May the gods send their hosts to piece together the woeful warrior who mistook her for a spoil of battle....

  “You smell terrible, Gonji-Gunnar,” she told him when he reentered the kitchen, “and you look like hell. Go wash in that basin there—and get that stinking coat away from Hildy’s larder.”

  The samurai scowled and looked at his arms, sniffed his sticky tunic. He held up Milorad’s capote in two fingers.

  “Mud and blood and shit,” he grumbled. “That’s been my karma ever since I arrived here.”

  Hildegarde snatched the capote from him, scrubbed it in a wash basin, and hung it to dry near the hot stones around the cooking fire in her kitchen hearth, where fish were broiling with a merry crackle.

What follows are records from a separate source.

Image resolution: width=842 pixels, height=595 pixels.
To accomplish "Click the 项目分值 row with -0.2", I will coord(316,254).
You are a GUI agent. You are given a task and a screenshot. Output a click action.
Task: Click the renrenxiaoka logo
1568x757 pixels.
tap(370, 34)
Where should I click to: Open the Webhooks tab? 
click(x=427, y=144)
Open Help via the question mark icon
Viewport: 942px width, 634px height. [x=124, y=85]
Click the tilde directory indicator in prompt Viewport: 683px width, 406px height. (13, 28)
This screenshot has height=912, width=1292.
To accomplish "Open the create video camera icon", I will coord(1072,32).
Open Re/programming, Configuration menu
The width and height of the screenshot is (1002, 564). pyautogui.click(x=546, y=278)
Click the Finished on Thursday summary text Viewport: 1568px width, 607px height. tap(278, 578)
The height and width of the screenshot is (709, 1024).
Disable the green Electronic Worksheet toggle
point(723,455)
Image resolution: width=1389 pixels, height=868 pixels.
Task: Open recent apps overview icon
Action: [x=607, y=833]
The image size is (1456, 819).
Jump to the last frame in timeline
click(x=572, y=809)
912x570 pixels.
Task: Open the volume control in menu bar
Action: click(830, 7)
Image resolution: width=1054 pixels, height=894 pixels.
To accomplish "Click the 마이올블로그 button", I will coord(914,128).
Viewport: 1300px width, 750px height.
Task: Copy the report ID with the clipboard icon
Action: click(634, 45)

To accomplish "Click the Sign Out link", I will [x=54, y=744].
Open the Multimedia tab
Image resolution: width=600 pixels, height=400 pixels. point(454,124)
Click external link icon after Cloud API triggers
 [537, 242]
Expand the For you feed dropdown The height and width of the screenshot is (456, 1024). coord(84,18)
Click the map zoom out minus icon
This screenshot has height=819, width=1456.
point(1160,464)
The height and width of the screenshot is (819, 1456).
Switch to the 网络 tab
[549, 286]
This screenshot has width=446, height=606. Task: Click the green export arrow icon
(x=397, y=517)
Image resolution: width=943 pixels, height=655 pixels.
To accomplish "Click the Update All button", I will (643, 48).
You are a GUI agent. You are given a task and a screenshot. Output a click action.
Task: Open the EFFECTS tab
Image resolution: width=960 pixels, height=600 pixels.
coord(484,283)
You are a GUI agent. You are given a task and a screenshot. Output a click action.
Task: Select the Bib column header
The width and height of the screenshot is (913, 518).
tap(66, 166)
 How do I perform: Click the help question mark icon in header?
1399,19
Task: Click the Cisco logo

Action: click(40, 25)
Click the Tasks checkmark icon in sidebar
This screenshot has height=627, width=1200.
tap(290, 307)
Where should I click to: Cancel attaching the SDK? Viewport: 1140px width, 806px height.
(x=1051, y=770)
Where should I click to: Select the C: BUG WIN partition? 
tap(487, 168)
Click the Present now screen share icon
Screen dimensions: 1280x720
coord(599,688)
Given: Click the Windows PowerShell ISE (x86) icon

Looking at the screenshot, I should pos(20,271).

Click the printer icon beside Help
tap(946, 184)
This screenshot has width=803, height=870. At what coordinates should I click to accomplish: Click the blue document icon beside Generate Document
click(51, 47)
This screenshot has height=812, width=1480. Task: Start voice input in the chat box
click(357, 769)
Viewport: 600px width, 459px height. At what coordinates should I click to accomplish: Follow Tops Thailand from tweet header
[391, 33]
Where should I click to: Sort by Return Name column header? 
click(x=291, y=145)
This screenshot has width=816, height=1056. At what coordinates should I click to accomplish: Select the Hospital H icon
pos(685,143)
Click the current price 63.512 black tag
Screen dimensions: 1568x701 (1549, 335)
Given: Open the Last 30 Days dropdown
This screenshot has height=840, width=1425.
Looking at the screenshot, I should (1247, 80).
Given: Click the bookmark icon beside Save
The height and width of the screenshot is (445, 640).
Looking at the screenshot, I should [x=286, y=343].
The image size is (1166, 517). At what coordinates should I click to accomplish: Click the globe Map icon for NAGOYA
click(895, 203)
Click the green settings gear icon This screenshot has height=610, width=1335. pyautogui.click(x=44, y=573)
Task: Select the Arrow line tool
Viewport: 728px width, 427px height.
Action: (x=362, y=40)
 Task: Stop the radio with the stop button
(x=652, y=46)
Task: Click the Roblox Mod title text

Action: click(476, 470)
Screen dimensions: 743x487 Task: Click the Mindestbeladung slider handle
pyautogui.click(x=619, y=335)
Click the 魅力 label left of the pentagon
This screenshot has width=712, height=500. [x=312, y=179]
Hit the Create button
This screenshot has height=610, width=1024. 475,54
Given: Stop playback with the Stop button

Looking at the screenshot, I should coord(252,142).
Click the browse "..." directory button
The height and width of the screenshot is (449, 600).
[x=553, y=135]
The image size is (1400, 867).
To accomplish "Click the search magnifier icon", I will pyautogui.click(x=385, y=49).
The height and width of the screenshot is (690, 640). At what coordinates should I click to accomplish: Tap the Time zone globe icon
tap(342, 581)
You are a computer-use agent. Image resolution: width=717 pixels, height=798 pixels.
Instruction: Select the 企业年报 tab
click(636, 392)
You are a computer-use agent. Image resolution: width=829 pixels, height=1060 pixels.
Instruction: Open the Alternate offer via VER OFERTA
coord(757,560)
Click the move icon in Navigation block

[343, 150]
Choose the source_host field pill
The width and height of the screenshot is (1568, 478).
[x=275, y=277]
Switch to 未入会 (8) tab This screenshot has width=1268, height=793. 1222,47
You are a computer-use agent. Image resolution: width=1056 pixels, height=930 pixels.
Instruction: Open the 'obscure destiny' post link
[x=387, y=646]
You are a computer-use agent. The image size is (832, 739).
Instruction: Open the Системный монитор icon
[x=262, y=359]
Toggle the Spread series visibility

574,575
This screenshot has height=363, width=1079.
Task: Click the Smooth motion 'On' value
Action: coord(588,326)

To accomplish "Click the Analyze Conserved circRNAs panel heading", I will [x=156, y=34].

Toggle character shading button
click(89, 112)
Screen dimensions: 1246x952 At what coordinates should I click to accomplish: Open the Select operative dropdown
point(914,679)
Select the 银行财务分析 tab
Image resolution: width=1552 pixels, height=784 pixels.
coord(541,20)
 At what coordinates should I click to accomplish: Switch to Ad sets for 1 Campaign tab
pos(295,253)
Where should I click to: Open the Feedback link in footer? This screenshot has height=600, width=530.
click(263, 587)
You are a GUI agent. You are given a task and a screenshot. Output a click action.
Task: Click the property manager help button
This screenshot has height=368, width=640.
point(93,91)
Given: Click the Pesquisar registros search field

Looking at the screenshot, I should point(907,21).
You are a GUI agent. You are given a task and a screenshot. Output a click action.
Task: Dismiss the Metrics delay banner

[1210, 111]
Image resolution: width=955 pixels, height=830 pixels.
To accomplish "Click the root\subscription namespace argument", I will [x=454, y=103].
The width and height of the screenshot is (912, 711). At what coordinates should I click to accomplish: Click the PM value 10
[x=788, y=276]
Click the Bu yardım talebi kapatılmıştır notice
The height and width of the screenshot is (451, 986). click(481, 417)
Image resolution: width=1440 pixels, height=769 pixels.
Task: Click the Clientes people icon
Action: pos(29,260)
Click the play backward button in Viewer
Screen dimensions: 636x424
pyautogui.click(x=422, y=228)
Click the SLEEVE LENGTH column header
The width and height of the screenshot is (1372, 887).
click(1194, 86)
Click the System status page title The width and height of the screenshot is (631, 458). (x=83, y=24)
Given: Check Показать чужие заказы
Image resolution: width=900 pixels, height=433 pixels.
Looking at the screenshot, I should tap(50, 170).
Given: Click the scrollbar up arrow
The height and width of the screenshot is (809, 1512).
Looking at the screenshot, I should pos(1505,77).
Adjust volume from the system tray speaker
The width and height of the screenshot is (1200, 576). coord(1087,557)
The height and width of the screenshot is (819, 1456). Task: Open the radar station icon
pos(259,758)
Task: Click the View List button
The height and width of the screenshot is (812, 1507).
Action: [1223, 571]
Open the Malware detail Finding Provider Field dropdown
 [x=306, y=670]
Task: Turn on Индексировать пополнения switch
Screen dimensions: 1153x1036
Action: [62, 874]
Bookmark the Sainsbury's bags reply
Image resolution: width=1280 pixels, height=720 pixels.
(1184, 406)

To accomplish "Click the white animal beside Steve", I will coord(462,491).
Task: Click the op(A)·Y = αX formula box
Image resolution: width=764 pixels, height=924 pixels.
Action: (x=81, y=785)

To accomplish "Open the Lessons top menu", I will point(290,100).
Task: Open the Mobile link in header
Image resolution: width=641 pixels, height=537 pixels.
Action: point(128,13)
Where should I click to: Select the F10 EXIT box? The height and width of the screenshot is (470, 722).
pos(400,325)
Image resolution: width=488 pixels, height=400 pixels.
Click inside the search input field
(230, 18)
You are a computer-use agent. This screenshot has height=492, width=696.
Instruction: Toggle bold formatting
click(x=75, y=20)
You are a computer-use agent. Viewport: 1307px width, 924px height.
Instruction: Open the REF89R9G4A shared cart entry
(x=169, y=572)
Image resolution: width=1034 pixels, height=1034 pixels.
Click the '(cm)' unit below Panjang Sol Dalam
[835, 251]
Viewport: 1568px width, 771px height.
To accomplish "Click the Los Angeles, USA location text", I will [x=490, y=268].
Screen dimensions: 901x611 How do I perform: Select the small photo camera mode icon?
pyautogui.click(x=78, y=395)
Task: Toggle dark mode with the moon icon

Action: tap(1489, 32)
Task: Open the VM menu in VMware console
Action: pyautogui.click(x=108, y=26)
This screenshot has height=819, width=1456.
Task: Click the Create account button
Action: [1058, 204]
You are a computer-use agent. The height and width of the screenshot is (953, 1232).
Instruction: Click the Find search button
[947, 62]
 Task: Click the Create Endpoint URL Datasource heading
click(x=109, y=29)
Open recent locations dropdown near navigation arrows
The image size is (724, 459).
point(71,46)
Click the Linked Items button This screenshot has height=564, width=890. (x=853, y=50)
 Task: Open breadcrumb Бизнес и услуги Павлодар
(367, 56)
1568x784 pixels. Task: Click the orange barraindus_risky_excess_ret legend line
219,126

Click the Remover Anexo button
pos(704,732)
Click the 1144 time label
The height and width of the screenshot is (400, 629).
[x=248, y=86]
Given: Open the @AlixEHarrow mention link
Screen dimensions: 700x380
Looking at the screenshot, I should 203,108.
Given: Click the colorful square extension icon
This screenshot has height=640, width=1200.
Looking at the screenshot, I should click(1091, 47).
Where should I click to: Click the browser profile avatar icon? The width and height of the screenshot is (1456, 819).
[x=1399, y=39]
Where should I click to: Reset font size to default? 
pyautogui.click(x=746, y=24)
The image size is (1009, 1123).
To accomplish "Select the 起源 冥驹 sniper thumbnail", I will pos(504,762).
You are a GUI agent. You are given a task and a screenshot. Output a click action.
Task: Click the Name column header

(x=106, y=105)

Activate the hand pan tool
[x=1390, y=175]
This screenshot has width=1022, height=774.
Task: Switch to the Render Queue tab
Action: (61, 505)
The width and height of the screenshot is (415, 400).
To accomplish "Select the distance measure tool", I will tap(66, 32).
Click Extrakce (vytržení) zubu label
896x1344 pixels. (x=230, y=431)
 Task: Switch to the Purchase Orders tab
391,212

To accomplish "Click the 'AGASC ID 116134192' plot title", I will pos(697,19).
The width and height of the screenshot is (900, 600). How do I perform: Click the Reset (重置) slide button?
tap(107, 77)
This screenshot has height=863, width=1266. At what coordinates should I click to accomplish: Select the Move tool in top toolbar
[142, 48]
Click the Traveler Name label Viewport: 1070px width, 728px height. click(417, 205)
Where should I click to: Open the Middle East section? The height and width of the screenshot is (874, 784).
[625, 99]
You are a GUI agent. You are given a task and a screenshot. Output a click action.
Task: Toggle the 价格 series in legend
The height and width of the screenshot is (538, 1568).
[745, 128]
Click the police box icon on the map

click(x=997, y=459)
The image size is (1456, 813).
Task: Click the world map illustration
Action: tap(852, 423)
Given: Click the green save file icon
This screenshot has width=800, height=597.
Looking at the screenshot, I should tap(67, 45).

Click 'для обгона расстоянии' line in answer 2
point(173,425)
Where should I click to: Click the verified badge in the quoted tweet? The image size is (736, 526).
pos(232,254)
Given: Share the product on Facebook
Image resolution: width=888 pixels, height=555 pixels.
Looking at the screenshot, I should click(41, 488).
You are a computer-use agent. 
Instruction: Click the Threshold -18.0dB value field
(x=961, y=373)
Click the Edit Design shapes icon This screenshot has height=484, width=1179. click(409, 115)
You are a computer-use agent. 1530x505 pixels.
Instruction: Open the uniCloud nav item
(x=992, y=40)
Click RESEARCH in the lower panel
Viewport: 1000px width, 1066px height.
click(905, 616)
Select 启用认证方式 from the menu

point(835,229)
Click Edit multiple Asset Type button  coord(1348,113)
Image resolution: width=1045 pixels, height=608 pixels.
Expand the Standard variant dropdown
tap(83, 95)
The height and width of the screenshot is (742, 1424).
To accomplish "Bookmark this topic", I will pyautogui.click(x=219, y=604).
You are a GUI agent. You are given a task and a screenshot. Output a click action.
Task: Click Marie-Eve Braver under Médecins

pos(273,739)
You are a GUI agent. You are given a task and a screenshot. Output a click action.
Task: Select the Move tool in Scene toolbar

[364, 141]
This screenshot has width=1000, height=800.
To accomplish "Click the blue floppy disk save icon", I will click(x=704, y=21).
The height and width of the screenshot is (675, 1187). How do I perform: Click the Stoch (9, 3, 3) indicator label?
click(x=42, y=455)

  Gonji laved himself with the ewer and basin, untied his topknot and washed his hair, retying it properly when it was dried. The Scandinavian warrior-woman treated his cuts and abrasions with a mushy poultice that burned like saltwater, then instructed him to rinse his mouth with a diluted cup of the same evil concoction.

  Doing so, he fancied that his face had melted from the mouth outward to leave nothing but his grinning skull, but he showed nothing of the shock in his expression. Hildegarde tossed her head, eyes glistening with lunatic approval, as though he had passed some arcane test.

  Then, when she saw how he limped on the bruised knee, she had him remove his breeches so that she could wrap the discovered gash with linen and more of the foul poultice.

  “Drink,” she commanded, slamming a goblet of dark, potent ale on the table before him.

  When his unsubtle sniffing overtures elicited no invitation to sup, Gonji asked, “Were you just starting or finishing your supper when I intruded?”

  “Now,” she replied without looking at him, “you see the trout sizzling over there.... And here, Gonji-Gunnar, you see Hildy culponing more. So what do you think?”

  They ate until belching full, washing down their trout and rye bread with some of the ale, but Gonji quickly switched to water.

  “Wilfred been down the lane looking for you earlier,” she told him while they ate. She had no idea what his comrade had wanted but began plying Gonji with questions regarding the evacuation and battle to come. Most of these were of a tactical nature, and he replied honestly, seeing no reason to suspect her motives. His answers seemed satisfactory to her—which made one of them confidently satisfied—and she soon lost interest in conversation.